From: Darian and Veronika <bezdomovci@earthlink.net>

I am having an ongoing discussion about two recent incidents in Haiti that
resulted in the deaths of U.S. citizens.  The focus of this discussion is to
determine why they were killed.  The first case involved a young woman who
was mugged and shot while coming out of a bank; the other a man fatally
wounded while escaping from an attempted car-jacking.  Before continuing, I
apologize if this issue has already been addressed in this forum, and I
admit that my only source of information about either case has been
newspaper reports, so I probably don't have all the relevant facts.  The
young woman was killed when she repeatedly told her assailant she had no
money to give.  My assumption is she was shot because the gunman simply
didn't believe her.  His frustration and annoyance peaked in a violent act.

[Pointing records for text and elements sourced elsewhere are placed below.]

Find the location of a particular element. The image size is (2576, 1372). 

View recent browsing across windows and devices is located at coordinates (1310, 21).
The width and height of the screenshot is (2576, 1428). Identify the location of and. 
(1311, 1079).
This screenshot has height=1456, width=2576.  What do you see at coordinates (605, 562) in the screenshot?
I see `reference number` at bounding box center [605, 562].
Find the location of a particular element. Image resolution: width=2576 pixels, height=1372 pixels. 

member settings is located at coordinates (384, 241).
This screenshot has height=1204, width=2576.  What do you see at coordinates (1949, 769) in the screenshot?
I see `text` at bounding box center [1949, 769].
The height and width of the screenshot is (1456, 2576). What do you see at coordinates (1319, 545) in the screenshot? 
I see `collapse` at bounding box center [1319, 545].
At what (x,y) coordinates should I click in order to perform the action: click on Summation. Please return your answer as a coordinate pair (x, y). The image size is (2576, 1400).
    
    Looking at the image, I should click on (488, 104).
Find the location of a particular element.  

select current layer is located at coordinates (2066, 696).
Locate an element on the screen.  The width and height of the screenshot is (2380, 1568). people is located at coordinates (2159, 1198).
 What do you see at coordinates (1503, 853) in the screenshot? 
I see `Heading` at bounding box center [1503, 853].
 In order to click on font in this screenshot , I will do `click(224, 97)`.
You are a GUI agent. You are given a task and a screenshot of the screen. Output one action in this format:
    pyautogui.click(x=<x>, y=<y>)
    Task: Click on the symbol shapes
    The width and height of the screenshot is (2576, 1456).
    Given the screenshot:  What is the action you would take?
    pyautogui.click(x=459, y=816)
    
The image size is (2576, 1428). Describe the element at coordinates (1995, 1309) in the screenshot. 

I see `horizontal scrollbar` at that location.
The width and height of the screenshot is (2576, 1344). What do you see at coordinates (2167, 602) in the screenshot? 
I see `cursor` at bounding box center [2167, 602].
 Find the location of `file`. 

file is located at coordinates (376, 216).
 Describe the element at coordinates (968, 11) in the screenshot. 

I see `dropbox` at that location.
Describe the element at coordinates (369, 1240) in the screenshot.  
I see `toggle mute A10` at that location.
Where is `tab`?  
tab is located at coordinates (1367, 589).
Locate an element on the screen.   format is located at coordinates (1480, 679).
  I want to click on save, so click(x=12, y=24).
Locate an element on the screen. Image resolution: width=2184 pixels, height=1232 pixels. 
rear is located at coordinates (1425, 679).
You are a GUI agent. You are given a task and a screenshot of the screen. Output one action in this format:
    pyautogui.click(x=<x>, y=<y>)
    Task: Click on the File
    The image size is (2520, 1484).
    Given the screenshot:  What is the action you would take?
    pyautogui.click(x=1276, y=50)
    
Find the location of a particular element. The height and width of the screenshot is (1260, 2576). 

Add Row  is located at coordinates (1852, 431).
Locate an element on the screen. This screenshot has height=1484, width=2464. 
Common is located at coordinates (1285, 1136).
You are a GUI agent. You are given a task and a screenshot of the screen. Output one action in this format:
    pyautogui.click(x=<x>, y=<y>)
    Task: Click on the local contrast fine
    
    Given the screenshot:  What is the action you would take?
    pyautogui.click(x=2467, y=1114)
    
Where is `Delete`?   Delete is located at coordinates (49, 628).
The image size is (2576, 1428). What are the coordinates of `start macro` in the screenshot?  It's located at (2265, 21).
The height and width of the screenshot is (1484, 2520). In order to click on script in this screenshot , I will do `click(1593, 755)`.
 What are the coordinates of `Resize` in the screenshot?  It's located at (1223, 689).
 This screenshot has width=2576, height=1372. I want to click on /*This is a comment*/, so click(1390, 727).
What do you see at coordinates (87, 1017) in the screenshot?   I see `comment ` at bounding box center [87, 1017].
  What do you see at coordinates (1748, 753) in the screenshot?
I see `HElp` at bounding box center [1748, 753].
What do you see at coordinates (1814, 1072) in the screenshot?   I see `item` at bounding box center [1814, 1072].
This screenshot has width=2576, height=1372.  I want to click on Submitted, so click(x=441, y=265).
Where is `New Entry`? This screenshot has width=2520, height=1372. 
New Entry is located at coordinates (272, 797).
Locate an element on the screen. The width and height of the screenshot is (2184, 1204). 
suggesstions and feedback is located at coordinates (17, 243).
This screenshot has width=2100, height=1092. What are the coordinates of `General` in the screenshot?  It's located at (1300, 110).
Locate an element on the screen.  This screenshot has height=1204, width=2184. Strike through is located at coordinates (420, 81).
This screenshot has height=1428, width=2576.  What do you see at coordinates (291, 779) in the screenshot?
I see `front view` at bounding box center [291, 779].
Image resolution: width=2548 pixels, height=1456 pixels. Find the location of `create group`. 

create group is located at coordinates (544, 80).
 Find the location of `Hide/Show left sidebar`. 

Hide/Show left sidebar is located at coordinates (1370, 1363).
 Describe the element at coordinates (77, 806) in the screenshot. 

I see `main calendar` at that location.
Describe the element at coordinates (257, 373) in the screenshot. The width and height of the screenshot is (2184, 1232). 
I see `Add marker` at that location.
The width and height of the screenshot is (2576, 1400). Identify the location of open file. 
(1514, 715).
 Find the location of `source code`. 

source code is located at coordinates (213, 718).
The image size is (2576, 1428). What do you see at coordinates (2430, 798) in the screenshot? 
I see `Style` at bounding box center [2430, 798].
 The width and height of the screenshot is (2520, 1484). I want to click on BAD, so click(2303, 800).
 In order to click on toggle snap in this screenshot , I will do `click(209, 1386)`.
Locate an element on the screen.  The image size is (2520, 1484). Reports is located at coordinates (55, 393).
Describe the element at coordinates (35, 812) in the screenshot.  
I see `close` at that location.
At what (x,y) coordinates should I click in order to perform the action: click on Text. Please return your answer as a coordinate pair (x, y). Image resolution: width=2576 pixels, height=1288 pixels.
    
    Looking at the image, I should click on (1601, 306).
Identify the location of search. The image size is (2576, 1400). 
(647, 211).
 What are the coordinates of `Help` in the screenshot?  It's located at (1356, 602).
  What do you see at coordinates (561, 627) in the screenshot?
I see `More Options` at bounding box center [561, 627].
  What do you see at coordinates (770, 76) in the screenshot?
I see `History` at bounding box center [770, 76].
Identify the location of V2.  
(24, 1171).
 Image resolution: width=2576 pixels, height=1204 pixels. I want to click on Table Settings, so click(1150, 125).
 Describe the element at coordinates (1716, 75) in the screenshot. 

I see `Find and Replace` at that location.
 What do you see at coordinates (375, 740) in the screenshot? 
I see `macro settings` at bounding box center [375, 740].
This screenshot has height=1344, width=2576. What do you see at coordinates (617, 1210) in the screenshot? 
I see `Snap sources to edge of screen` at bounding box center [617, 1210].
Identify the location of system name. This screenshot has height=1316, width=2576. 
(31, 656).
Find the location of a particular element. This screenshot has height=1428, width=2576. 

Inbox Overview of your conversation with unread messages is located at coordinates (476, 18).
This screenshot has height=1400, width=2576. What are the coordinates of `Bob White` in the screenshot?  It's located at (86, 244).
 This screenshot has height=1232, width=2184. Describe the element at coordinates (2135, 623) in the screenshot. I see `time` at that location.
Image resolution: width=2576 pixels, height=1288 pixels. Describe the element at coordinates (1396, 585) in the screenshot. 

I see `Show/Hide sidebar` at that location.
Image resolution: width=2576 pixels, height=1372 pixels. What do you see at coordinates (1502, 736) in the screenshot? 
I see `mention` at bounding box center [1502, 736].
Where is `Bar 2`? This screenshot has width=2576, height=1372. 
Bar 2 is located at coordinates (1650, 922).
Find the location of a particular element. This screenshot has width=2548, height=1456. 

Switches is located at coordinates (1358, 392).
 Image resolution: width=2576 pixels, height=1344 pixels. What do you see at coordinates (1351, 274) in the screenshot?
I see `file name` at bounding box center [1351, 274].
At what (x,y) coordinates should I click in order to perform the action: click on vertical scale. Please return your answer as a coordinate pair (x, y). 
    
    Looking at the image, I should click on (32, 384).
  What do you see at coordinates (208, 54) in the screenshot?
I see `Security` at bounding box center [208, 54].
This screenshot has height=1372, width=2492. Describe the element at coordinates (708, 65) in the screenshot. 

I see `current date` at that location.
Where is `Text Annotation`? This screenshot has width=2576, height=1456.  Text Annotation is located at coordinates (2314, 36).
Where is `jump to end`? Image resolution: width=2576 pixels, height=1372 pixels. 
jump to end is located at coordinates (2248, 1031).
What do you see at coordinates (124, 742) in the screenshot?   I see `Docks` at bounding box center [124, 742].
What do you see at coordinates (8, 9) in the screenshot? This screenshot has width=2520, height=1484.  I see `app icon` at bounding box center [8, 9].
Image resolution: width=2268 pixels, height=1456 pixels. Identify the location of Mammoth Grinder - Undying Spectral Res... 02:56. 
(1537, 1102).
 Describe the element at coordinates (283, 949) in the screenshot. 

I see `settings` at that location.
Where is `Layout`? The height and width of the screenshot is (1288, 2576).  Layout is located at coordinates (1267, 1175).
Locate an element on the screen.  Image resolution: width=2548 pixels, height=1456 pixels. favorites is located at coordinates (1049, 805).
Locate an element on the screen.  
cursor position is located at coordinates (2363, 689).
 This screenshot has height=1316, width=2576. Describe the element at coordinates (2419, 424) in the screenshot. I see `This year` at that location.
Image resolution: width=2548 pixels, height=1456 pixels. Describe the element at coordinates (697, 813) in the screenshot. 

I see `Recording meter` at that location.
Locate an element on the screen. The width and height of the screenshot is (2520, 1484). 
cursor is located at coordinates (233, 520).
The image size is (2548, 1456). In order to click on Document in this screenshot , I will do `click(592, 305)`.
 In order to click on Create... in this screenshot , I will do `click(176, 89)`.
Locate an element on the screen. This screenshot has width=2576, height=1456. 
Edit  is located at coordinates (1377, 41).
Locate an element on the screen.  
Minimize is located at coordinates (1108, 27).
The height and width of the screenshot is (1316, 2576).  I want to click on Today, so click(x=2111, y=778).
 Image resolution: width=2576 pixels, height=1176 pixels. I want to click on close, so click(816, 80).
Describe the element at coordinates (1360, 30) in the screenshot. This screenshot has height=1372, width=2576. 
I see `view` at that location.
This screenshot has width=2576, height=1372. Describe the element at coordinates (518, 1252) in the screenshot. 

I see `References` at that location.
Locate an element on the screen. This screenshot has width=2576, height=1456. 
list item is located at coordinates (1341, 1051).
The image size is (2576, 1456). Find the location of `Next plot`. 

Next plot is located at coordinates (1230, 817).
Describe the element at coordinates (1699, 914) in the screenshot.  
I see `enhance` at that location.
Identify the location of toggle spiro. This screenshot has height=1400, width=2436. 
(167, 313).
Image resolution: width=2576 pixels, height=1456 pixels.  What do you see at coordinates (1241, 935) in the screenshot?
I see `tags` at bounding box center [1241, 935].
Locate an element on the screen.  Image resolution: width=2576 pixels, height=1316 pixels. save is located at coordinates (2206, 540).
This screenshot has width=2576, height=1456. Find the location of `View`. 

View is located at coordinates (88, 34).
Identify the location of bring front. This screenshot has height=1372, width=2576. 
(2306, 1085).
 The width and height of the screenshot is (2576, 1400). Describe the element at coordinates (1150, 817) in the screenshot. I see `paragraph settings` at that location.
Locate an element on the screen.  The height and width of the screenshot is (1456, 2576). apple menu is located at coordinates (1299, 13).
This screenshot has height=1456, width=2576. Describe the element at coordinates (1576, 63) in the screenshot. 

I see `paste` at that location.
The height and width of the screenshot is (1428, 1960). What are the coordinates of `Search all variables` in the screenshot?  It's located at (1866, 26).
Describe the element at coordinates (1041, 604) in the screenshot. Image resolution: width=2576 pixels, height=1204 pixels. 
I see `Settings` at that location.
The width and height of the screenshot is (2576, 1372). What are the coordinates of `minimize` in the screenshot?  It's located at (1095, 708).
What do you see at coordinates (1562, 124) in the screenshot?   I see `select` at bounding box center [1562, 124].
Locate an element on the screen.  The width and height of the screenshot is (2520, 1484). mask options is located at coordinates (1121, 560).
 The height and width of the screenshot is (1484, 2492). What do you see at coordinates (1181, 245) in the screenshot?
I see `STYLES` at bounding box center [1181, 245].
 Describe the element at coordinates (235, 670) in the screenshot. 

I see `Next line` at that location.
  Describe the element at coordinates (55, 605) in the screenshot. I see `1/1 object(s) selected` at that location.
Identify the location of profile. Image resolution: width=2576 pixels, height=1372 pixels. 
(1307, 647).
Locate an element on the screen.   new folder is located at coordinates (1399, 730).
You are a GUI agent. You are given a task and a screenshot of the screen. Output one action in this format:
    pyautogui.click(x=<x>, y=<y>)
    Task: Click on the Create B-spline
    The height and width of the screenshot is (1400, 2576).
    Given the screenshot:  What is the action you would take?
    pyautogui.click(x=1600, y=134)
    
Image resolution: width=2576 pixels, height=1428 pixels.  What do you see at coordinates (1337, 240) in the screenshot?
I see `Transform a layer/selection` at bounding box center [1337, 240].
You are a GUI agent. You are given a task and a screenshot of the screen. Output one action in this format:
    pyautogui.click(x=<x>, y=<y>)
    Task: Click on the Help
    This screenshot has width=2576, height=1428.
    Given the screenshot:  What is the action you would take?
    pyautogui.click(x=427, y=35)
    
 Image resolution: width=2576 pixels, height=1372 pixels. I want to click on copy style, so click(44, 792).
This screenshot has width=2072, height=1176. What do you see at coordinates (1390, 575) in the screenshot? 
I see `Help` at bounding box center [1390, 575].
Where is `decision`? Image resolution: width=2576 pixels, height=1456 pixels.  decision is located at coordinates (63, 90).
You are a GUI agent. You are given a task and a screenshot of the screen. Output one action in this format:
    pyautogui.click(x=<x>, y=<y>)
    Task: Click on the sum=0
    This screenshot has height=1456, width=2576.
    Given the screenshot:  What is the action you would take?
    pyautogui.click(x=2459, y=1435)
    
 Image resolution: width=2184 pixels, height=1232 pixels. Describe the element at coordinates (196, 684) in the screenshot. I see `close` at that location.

The situation with the vehicle driver appears similar in some respects.  His
get-away thwarted the criminals' efforts, and they shot at him in a
desperate attempt to get what they wanted, or perhaps because they too were
angry.  Both victims denied their attackers the object they sought.  The
question I have is whether these decisions to use a gun represent
viciousness or despair -- or maybe just ineptitude -- on the part of the
perpetrators.  Because I am on my way to live in Haiti, I have some
practical reasons for asking and answering this question.  If viciousness
(or hatred) is to blame, then calmly complying with someone's demands while
he waves a gun in my face may not guarantee I'll get to keep that which is
more precious to me.  On the other hand, if despair or impulsiveness is the
cause, then it may be better just to give a criminal what he wants and avoid
pushing him into a corner.  Does anyone have a sense for what might be
closest to the root of these two tragedies?